(Selected passage):
>>>>

These are real people, some I know personally. Real trials. The kind we think happen to “everyone else.” Even as I write those words, I recoil inside. “Lord, don’t let it be me!” I far prefer God’s cheerful promises, not the ones assuring me of tribulation and suffering. I must ask instead, “Lord give me the grace required for a valley such as these are walking through, if you require it of me.”
All Things Work Together for Good
And we know that for those who love God all things work together for good, for those who are called according to his purpose.(Romans 8:28)
God also tells us that all the paths of the Lord are mercy and truth. (Psalm 25:10)
How can many of these tragic examples above possibly serve to produce anything good? In many ways, but here are a few ways trials are good for us:
Realizing His Power
We can know God will uphold us in times of trial, just as he did Daniel in the den of lions, or Jonah is the whale’s belly. Or how about the three Hebrews in the furnace? His strength will be made perfect in our weakness.
God may allow into our lives times of loss whether they be relationships, health or finances. The withdrawal of things we value can help us learn to offer ourselves a little more willingly, as we allow the touch of death in areas we clutch tightly with white knuckles. Seeking God and His kingdom doesn’t come naturally to us. Troubles in our lives put the pressure on and lean us in the right direction–His strong arms.
“Though he slay me, I will hope in him.” (Job 13:15)
Faithful to His Promises
”I will be with him in trouble.” (Psalm 91:15)
God does not bring us into trouble and leave us there. He stands by us. He holds us up when we are fainting. He is our strength in times of trouble. (Psalm 37:39)
We Get to Know Ourselves
Once I was struggling near the end of one of my pregnancies. I was certain I was to be the only woman alive that remained pregnant forever. Finally my labor began! Or so I thought. Turns out it was a false alarm and boy, was I ever whining like a spoiled child. My husband gently reminded me with these words, “Who we are in adversity…is who we really are.”
And it’s true, isn’t it? In good times we are, for the most part, strangers to ourselves. Affliction teaches us to know ourselves. We see the corruption in our hearts that was there all along, but that we never would have realized was there apart from walking through the refiner’s fire. It’s humbling.
We Grow to be More Conformed and Grow in Grace
Christ was “a man of sorrows, acquainted with grief.” He wept and bled and was crowned with thorns…and we want to be crowned with roses?

<<<<

(Jobs):
#1 Repeat everything in the devotional on trials from "How can many" down to "direction–His strong arms.", word for word.
#2 Write what comes next in the devotional on trials, picking up right after its final sentence.

Entries on target coordinates
>>>>

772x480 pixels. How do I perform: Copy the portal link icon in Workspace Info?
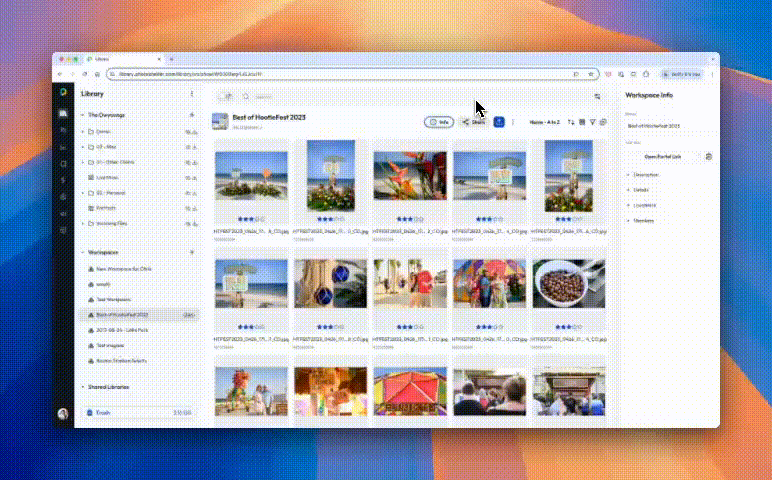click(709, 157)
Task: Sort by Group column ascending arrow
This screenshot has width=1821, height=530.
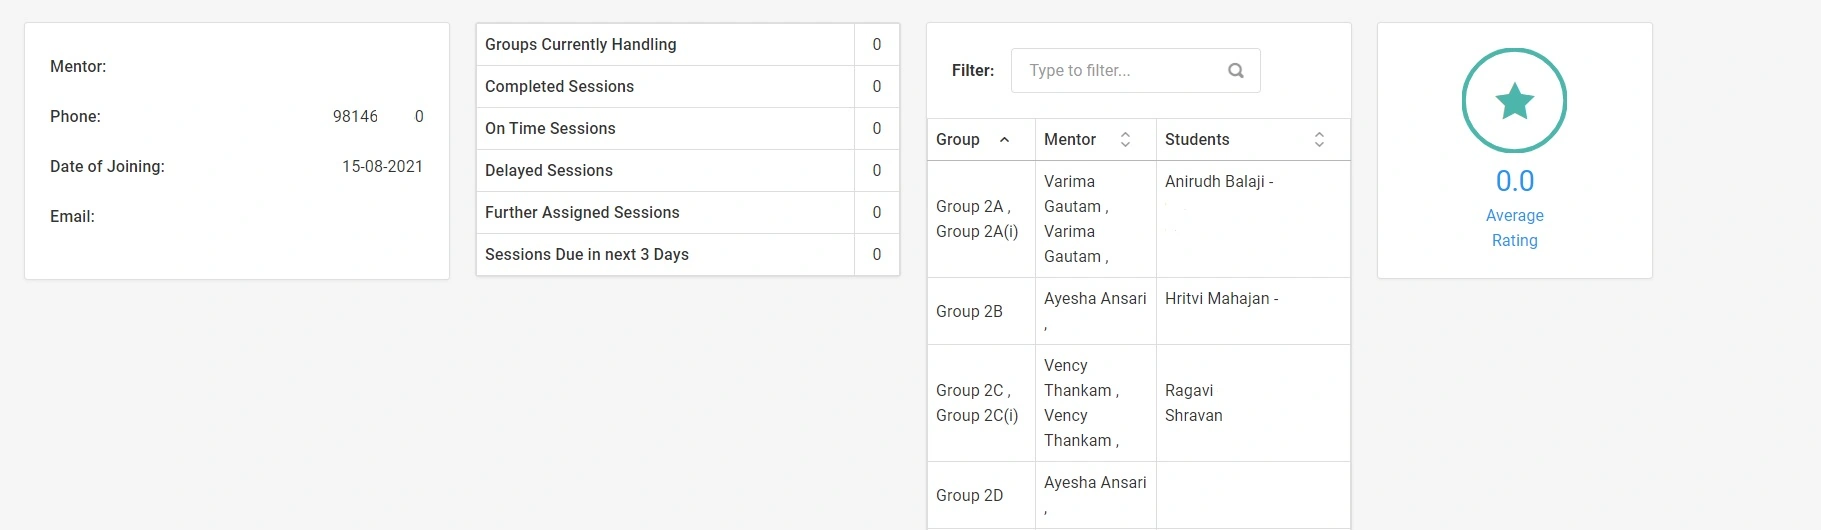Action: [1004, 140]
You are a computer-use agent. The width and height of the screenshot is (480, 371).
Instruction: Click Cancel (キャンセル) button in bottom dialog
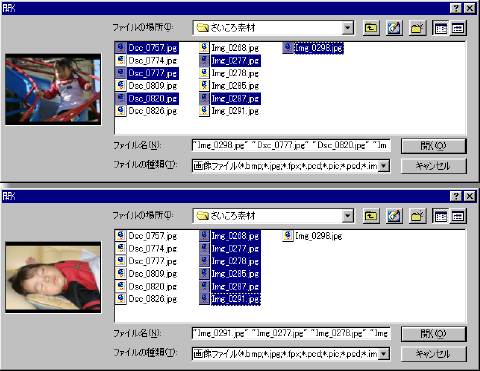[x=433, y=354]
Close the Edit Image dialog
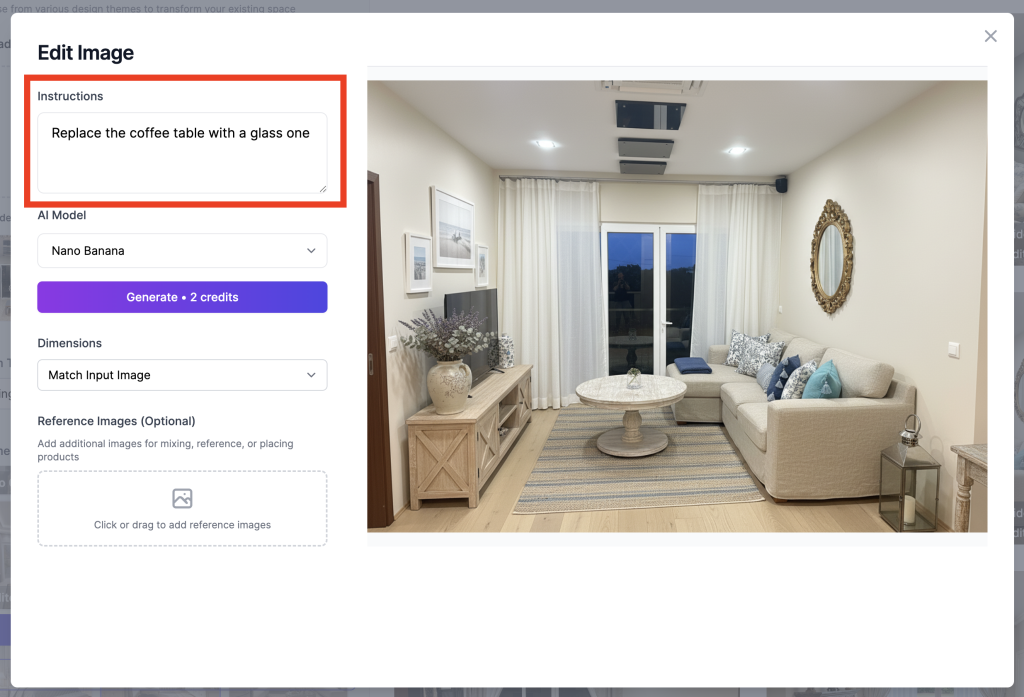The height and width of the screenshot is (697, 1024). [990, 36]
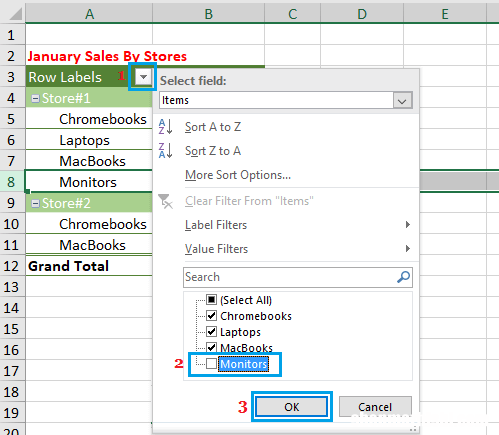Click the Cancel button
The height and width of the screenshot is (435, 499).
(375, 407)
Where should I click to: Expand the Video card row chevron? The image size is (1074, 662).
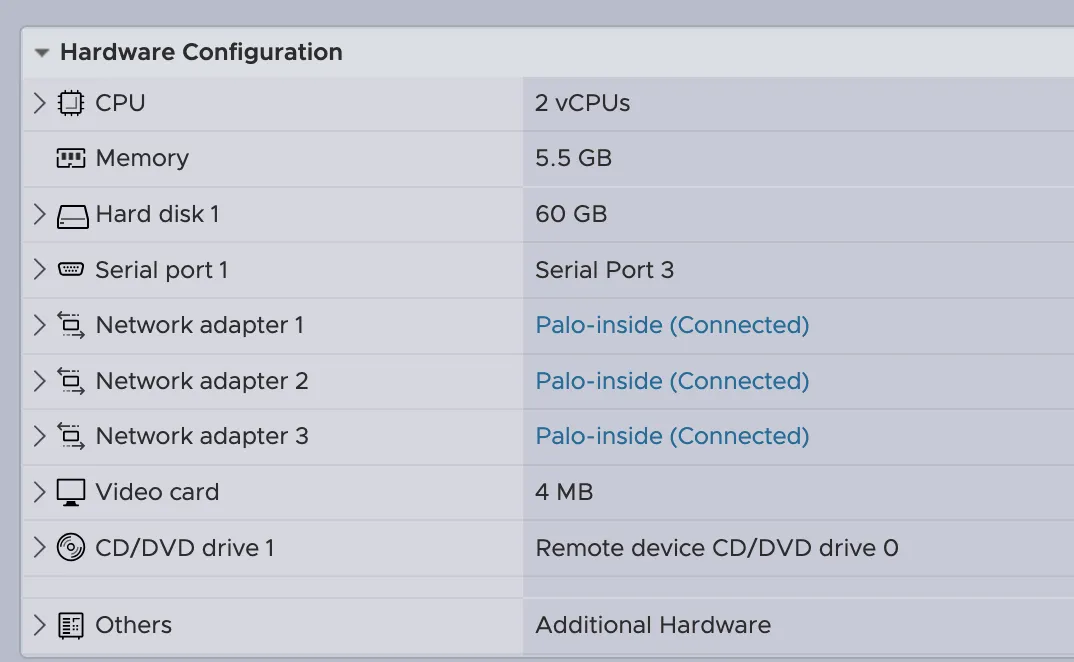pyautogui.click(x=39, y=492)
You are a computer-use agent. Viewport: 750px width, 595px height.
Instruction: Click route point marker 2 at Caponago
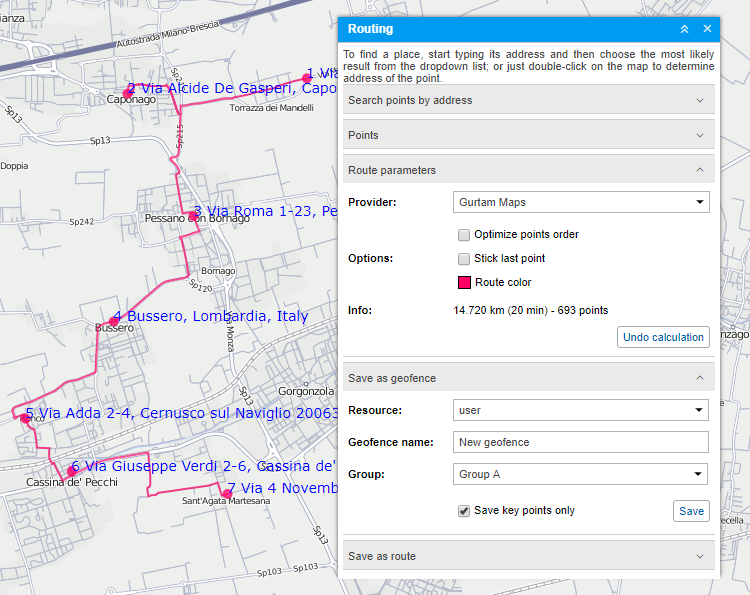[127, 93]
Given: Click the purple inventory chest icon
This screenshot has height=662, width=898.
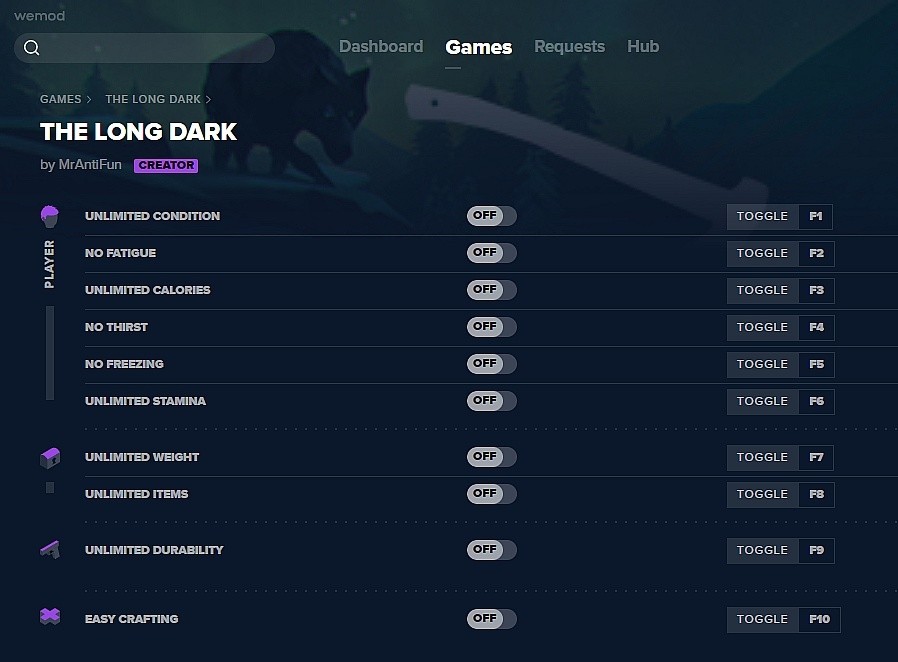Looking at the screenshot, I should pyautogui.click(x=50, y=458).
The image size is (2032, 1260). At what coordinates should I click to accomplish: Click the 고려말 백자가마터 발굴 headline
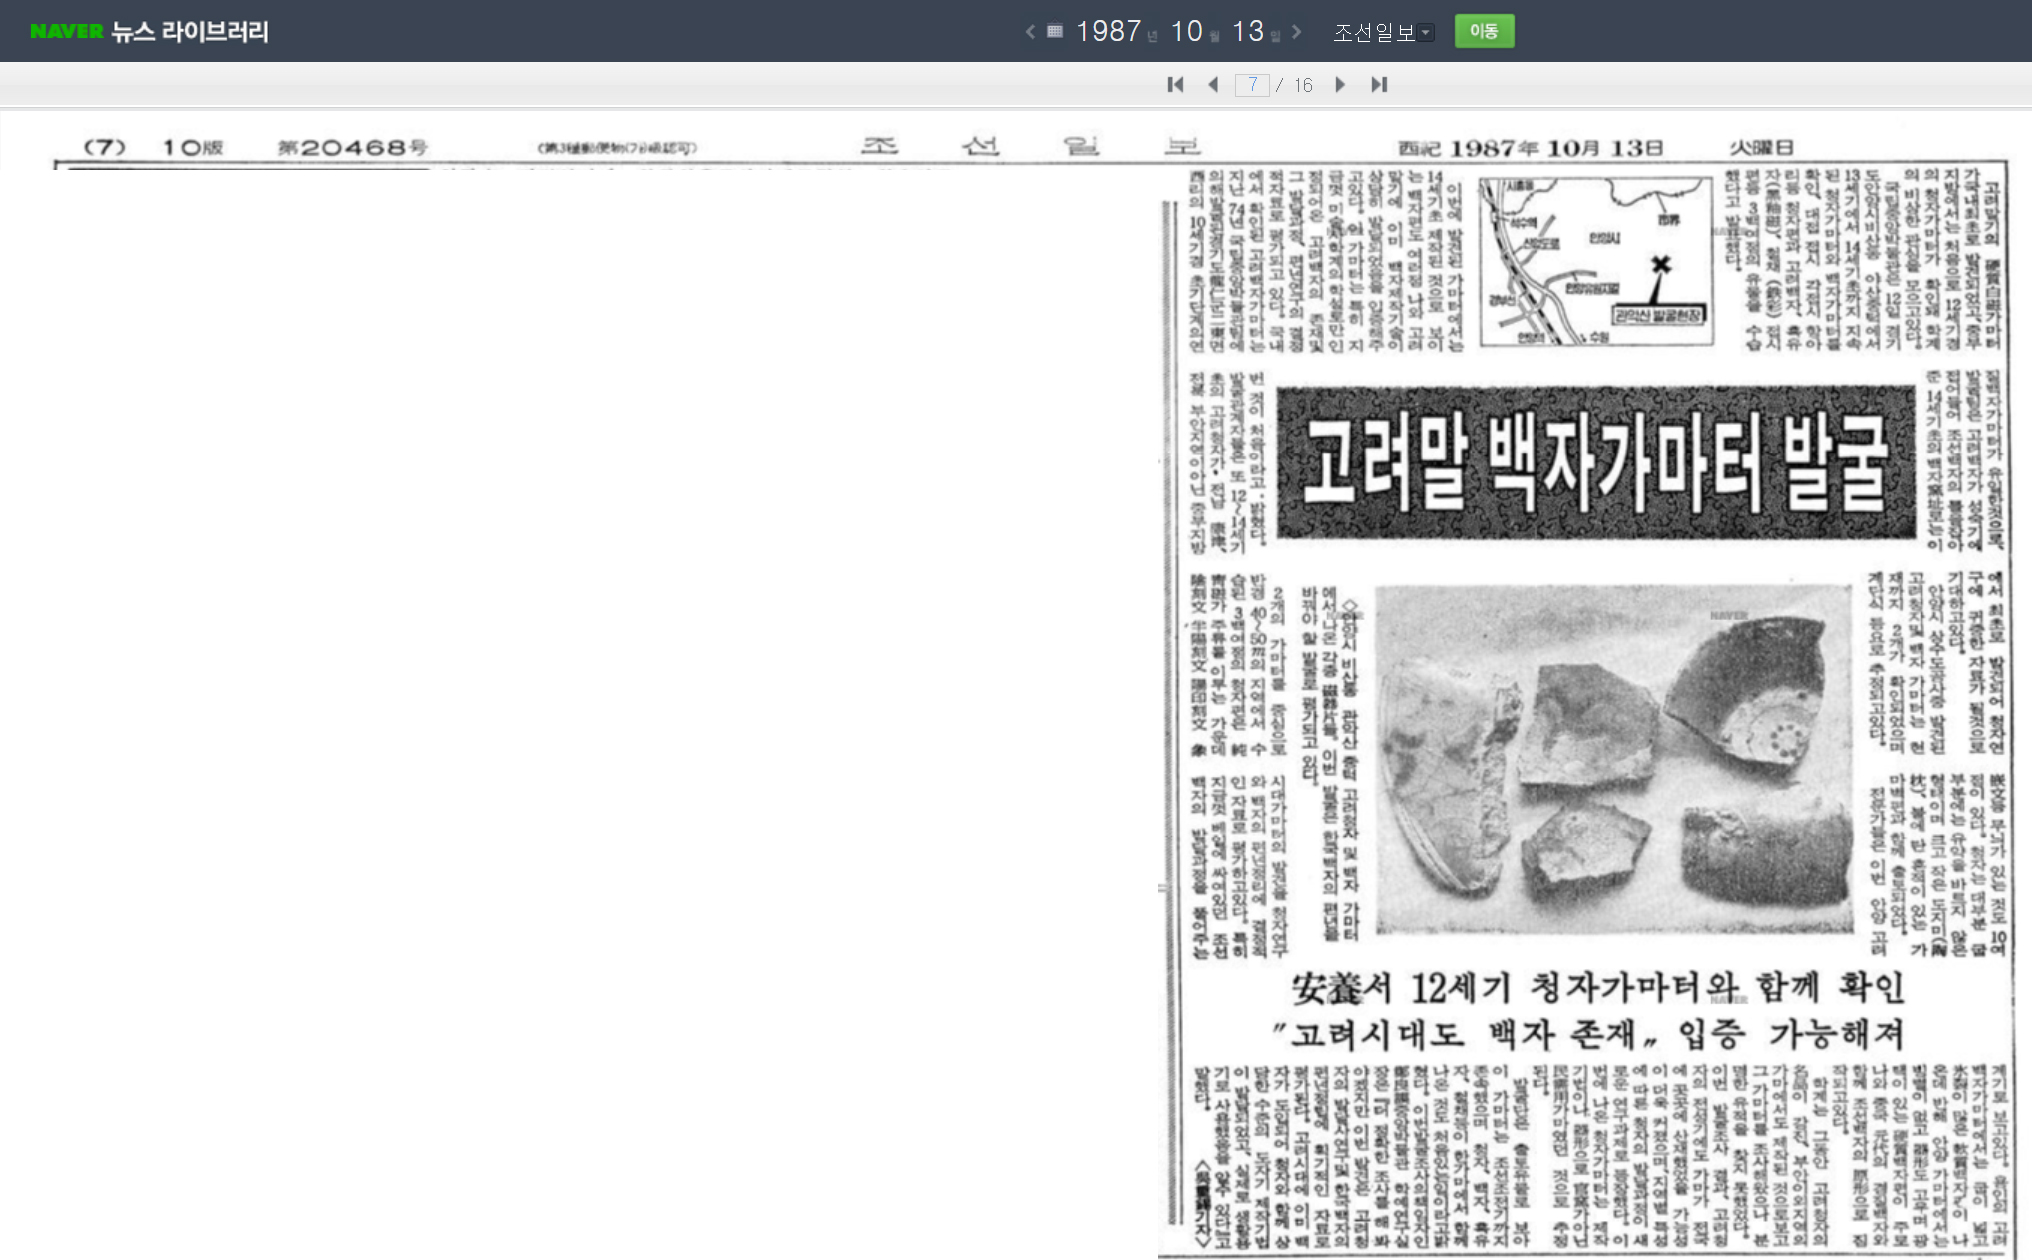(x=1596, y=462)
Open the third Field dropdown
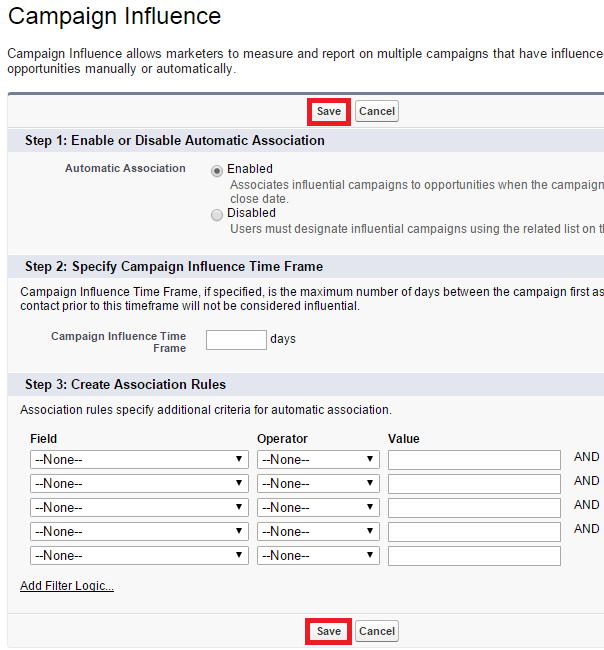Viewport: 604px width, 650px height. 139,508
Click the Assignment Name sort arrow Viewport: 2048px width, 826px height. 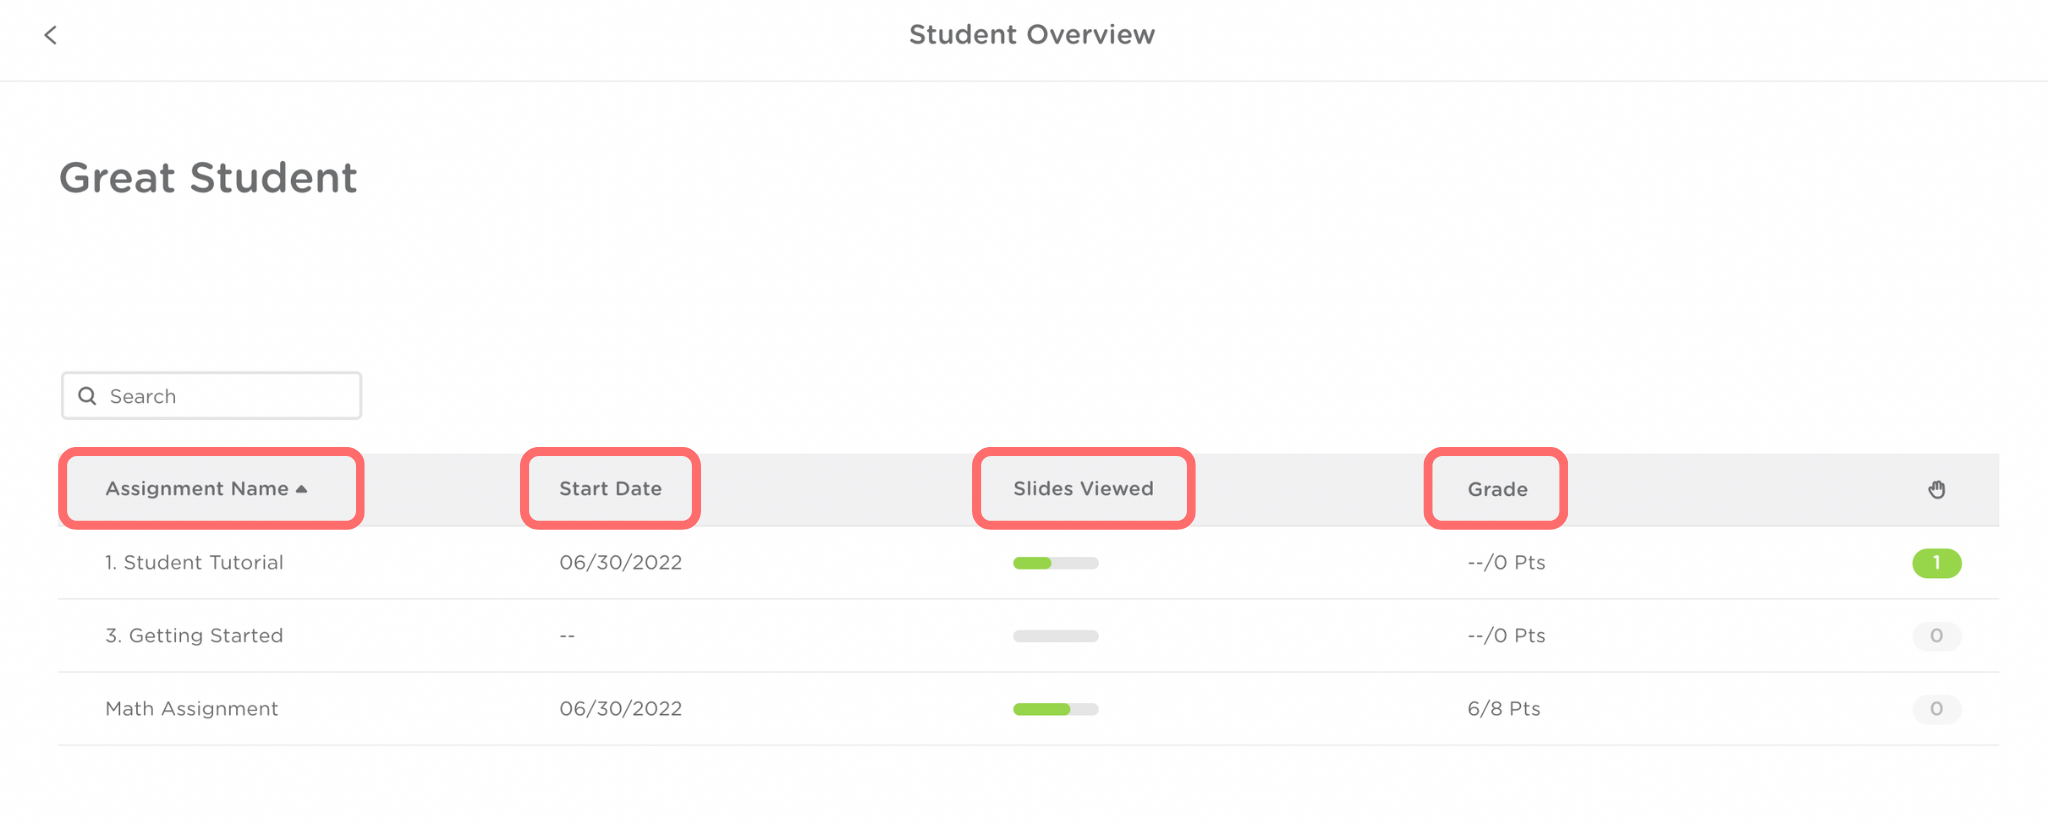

<<<<

(In response):
#1
How can many of these tragic examples above possibly serve to produce anything good? In many ways, but here are a few ways trials are good for us:
Realizing His Power
We can know God will uphold us in times of trial, just as he did Daniel in the den of lions, or Jonah is the whale’s belly. Or how about the three Hebrews in the furnace? His strength will be made perfect in our weakness.
God may allow into our lives times of loss whether they be relationships, health or finances. The withdrawal of things we value can help us learn to offer ourselves a little more willingly, as we allow the touch of death in areas we clutch tightly with white knuckles. Seeking God and His kingdom doesn’t come naturally to us. Troubles in our lives put the pressure on and lean us in the right direction–His strong arms.

#2
“A tree that is shaken by the wind is more settled and rooted; so, the blowing of a temptation does but settle a Christian the more in grace.” Thomas Watson, All Things For Good
We are, at one time or another, going to share in His sufferings:
“...that I may know him and the power of his resurrection, and may share his sufferings, becoming like him in his death…” Philippians 3:10
Trials Send Our Souls to Prayer
The more intense the trial, the more fervently a Christian prays.
“The deer being shot with the dart, runs faster to the water. When Satan shoots his fiery darts at the soul, it then runs faster to the throne of grace.” Thomas Watson, All Things For Good.
Circumstances that make us pray more are working for good.
Fit to Comfort Others
There is nothing quite like empathy–comforting others in distresses that we ourselves have walked through. We can’t “speak a word in due season” unless we ourselves have walked through dark valleys.
He is at Work
“In every situation and circumstance of your life, God is always doing a thousand different things that you cannot see and you do not know.” (Pastor John Piper)
Although there may be times that God allows us to see how He is at work, in my experience they have been few and far between. Not many times have I smacked my forehead and said, “Ah! That makes sense!” But I walk (sometimes stumble along) by faith and not by sight, thankful for His mercies, filling my mind with His word and truth.
There are many times that He is working His will and it is obscured from our finite eyes. We cannot possibly see the reason or even the outcome of every situation . We can’t fully fathom what He is doing in our lives. But we can be sure He is working. Lovingly, graciously, mercifully and purposefully working.
And some day, when we have Heaven’s perspective, we will understand more. Until then, we will say in faith, “Yes, Lord. You do all things well.”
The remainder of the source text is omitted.